Dataset entries:
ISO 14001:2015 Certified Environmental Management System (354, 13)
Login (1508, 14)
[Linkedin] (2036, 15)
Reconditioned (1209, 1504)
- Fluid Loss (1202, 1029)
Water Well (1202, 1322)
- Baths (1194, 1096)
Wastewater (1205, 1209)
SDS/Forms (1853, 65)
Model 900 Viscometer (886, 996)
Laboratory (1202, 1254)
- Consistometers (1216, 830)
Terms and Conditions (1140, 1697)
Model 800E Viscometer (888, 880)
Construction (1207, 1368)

◆ **WHAT IS BEING ASKED**
Your task is to collect every line above that contains the word "Model".

◆ **EXERCISE RESULT**
Model 900 Viscometer (886, 996)
Model 800E Viscometer (888, 880)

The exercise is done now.